Issues involved: The case involves an appeal against the penalty imposed under section 271D of the Income Tax Act, 1961, concerning the receipt of cash in violation of section 269SS of the Act during the transfer of an immovable property for the assessment year 2017-18.
Summary: The appellant, an individual, filed a revised return of income for the AY 2017-18, declaring total income that included capital gains from the sale of a vacant site. The Assessing Officer initiated penalty proceedings under section 271D of the Act due to the receipt of cash during the property transfer, which was deemed a violation of section 269SS. The appellant's explanations were not accepted, leading to the imposition of a penalty. The appeal before the Ld. CIT(A)-NFAC was dismissed, prompting the appellant to challenge the decision.
The core issue revolved around the validity of the penalty under section 271D for receiving cash in connection with the property transfer, contravening section 269SS. The appellant argued that the cash received was deposited in the bank, showing the genuineness of the transaction.
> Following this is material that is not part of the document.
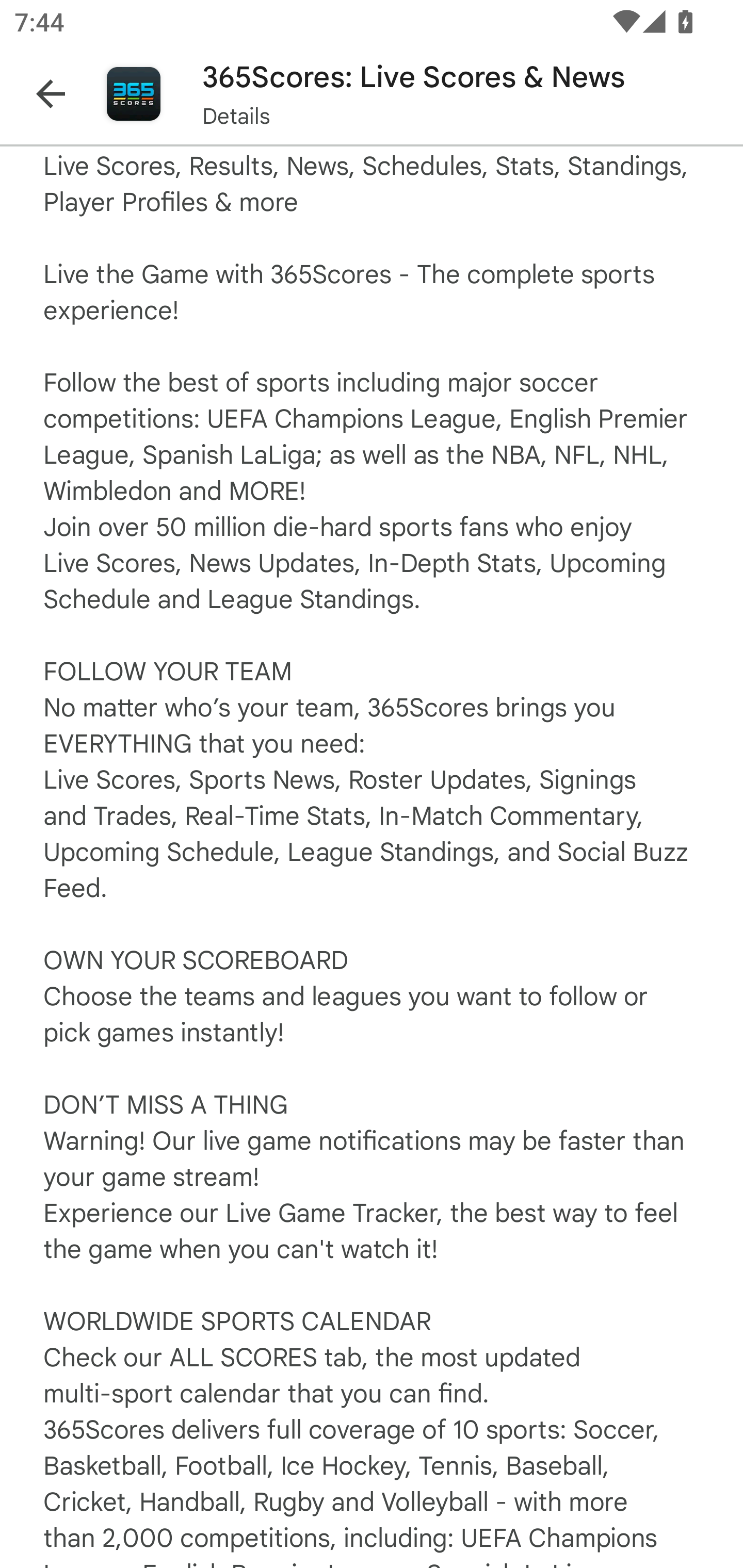
Navigate up (50, 93)
Given the description of an element on the screen output the (x, y) to click on. 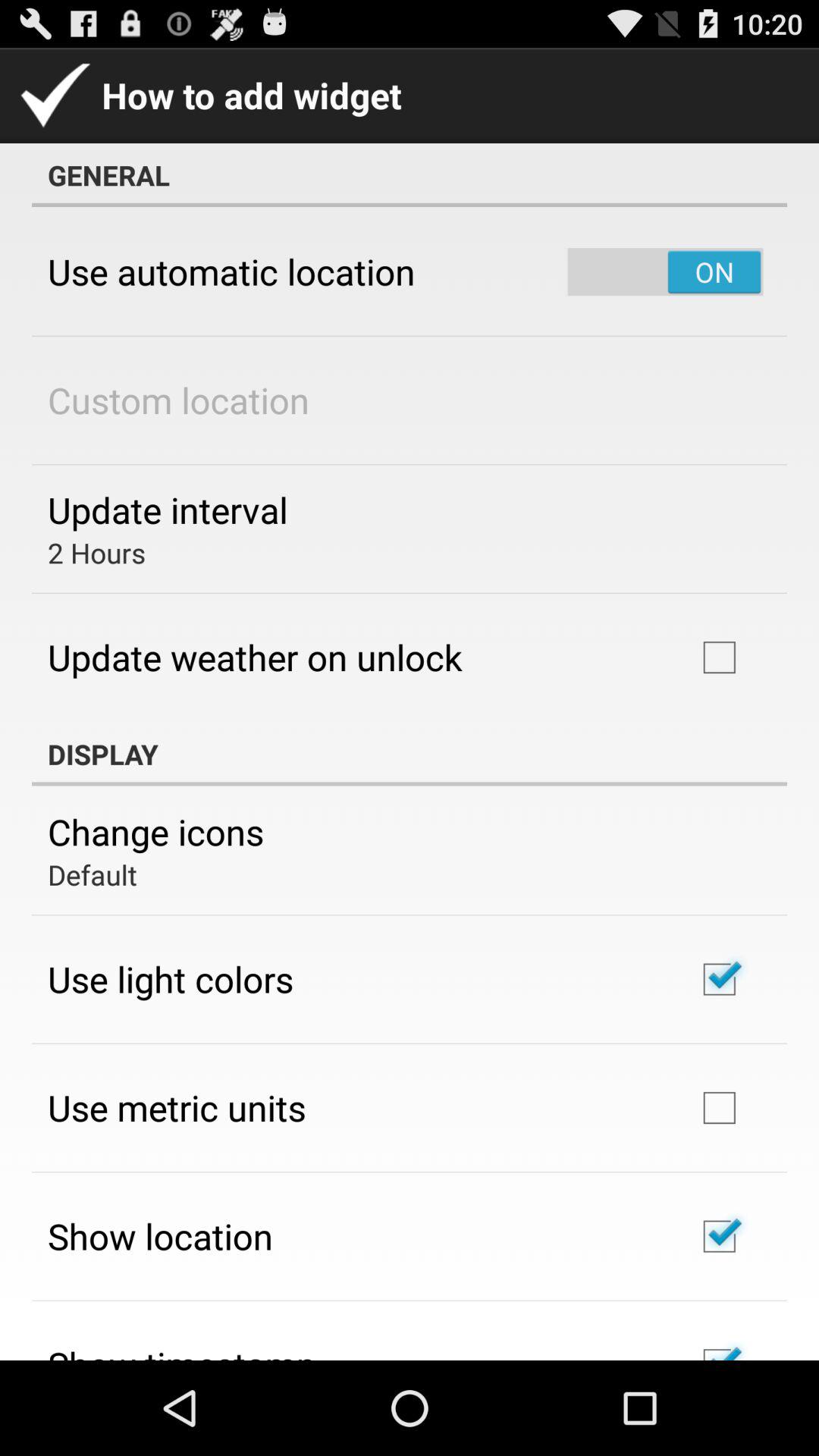
press show timestamp app (181, 1350)
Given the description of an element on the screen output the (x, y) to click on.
The appellant also contended that the receipt of cash was due to unavoidable circumstances, constituting a reasonable cause under section 273B. Relying on case laws, the appellant sought the deletion of the penalty.
After considering the arguments and relevant provisions, the Tribunal found that the cash received was deposited in the bank, indicating no suppression of cash receipts. The Tribunal noted that the appellant had offered the capital gains for taxation and that the explanation provided constituted a reasonable cause. Consequently, the penalty imposed by the Assessing Officer and upheld by the CIT(A)-NFAC was deemed unsustainable in law. Therefore, the Tribunal set aside the orders and deleted the penalty, allowing the appellant's appeal.
The decision was pronounced in open court on 29th November 2023.